- To do
The answer is to be an exact copy of the lines below running from the line with "Viewport: 600px width, 415px height." down to the line with "Click the text", both ends included, and nothing more.

- Source data
....
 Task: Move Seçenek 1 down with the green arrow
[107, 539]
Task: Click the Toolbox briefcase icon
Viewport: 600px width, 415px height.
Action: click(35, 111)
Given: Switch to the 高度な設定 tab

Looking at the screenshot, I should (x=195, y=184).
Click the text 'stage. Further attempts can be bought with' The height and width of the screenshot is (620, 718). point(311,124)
....
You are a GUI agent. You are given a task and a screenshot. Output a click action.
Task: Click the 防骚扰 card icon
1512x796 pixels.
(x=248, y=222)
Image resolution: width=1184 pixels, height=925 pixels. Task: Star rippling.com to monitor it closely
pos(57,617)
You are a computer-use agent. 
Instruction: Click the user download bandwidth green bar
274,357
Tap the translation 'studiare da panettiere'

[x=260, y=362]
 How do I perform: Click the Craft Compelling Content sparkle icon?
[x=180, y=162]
....
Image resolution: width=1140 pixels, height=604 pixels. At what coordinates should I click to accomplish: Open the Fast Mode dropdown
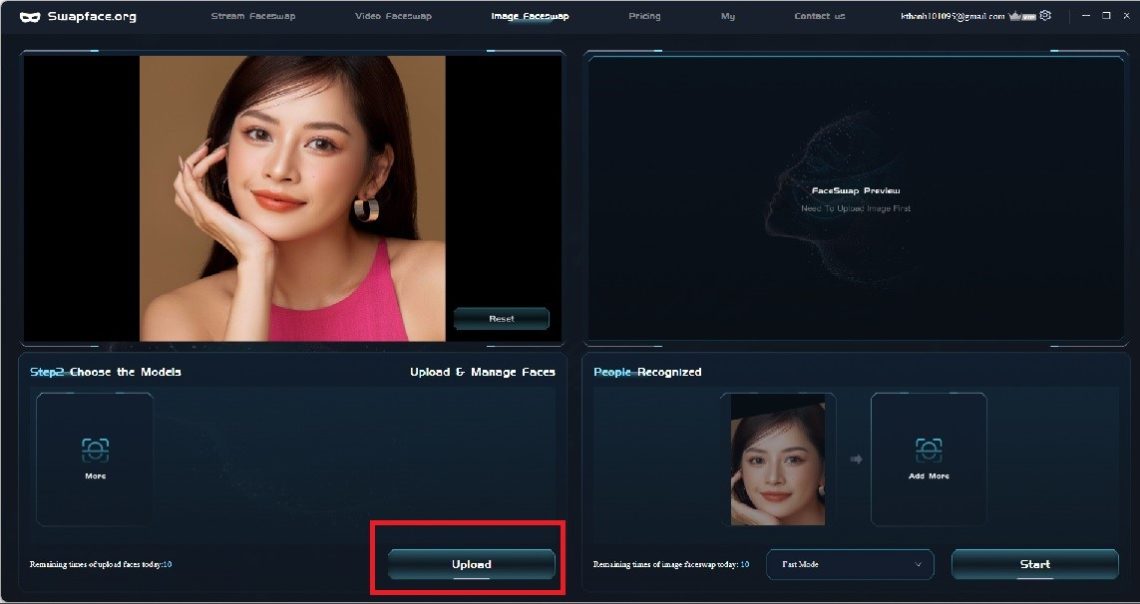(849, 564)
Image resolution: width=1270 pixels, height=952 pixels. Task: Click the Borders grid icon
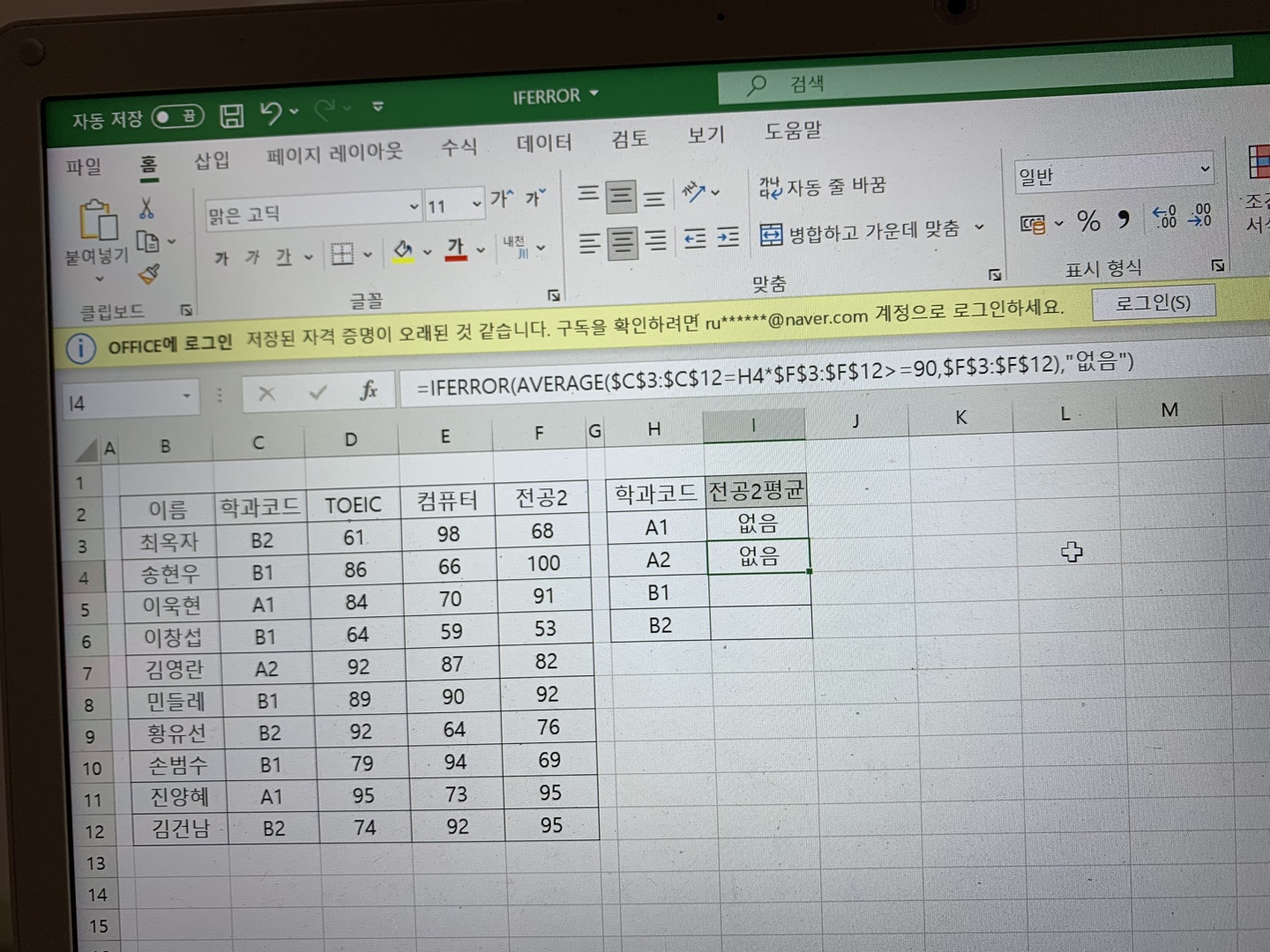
....
- Response below
Viewport: 600px width, 415px height.
Action: click(35, 111)
Given: Switch to the 高度な設定 tab

Looking at the screenshot, I should (x=195, y=184).
Click the text 'stage. Further attempts can be bought with' The height and width of the screenshot is (620, 718). point(311,124)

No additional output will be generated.